● **Materials provided**
---
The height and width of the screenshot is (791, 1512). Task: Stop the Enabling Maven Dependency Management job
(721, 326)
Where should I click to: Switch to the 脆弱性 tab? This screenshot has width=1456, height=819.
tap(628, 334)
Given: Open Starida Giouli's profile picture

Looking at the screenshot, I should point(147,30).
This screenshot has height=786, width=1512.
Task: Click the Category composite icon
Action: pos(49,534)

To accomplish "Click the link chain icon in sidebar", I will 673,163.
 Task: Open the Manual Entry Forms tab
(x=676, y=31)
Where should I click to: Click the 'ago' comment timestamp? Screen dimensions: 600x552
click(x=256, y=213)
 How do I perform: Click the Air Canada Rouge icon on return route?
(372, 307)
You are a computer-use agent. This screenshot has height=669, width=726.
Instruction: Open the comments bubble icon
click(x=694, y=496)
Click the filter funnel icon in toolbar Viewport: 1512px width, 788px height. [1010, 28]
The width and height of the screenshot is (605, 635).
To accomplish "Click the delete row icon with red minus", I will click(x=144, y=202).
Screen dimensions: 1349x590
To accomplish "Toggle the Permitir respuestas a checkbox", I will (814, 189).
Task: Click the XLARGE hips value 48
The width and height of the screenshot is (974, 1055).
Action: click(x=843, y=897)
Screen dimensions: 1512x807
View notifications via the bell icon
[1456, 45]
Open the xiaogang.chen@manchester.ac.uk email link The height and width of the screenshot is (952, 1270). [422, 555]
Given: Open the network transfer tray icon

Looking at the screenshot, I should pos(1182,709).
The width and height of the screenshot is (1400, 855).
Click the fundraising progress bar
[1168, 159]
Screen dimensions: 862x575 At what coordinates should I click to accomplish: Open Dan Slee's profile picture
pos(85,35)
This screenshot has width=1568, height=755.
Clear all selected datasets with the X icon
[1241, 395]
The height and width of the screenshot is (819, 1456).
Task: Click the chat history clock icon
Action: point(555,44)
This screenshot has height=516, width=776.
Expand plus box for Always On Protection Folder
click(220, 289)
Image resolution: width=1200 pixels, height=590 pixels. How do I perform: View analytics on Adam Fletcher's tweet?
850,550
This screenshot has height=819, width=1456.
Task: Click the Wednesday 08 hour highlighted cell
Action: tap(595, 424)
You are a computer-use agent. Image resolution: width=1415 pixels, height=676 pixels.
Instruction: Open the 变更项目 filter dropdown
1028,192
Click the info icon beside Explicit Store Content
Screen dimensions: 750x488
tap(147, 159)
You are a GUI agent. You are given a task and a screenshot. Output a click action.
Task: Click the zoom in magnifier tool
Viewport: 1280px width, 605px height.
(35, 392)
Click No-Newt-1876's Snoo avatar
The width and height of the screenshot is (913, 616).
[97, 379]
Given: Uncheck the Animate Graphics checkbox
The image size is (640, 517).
---
● **Task prompt**
Please reproduce all of the material above line for line, keeping every character unchanged.

● **Solution to the exercise**
The height and width of the screenshot is (791, 1512). Task: Stop the Enabling Maven Dependency Management job
(721, 326)
Where should I click to: Switch to the 脆弱性 tab? This screenshot has width=1456, height=819.
tap(628, 334)
Given: Open Starida Giouli's profile picture

Looking at the screenshot, I should point(147,30).
This screenshot has height=786, width=1512.
Task: Click the Category composite icon
Action: pos(49,534)

To accomplish "Click the link chain icon in sidebar", I will 673,163.
 Task: Open the Manual Entry Forms tab
(x=676, y=31)
Where should I click to: Click the 'ago' comment timestamp? Screen dimensions: 600x552
click(x=256, y=213)
 How do I perform: Click the Air Canada Rouge icon on return route?
(372, 307)
You are a computer-use agent. This screenshot has height=669, width=726.
Instruction: Open the comments bubble icon
click(x=694, y=496)
Click the filter funnel icon in toolbar Viewport: 1512px width, 788px height. [1010, 28]
The width and height of the screenshot is (605, 635).
To accomplish "Click the delete row icon with red minus", I will click(x=144, y=202).
Screen dimensions: 1349x590
To accomplish "Toggle the Permitir respuestas a checkbox", I will (814, 189).
Task: Click the XLARGE hips value 48
The width and height of the screenshot is (974, 1055).
Action: click(x=843, y=897)
Screen dimensions: 1512x807
View notifications via the bell icon
[1456, 45]
Open the xiaogang.chen@manchester.ac.uk email link The height and width of the screenshot is (952, 1270). [422, 555]
Given: Open the network transfer tray icon

Looking at the screenshot, I should pos(1182,709).
The width and height of the screenshot is (1400, 855).
Click the fundraising progress bar
[1168, 159]
Screen dimensions: 862x575 At what coordinates should I click to accomplish: Open Dan Slee's profile picture
pos(85,35)
This screenshot has width=1568, height=755.
Clear all selected datasets with the X icon
[1241, 395]
The height and width of the screenshot is (819, 1456).
Task: Click the chat history clock icon
Action: point(555,44)
This screenshot has height=516, width=776.
Expand plus box for Always On Protection Folder
click(220, 289)
Image resolution: width=1200 pixels, height=590 pixels. How do I perform: View analytics on Adam Fletcher's tweet?
850,550
This screenshot has height=819, width=1456.
Task: Click the Wednesday 08 hour highlighted cell
Action: tap(595, 424)
You are a computer-use agent. Image resolution: width=1415 pixels, height=676 pixels.
Instruction: Open the 变更项目 filter dropdown
1028,192
Click the info icon beside Explicit Store Content
Screen dimensions: 750x488
tap(147, 159)
You are a GUI agent. You are given a task and a screenshot. Output a click action.
Task: Click the zoom in magnifier tool
Viewport: 1280px width, 605px height.
(35, 392)
Click No-Newt-1876's Snoo avatar
The width and height of the screenshot is (913, 616).
[97, 379]
Given: Uncheck the Animate Graphics checkbox
The image size is (640, 517).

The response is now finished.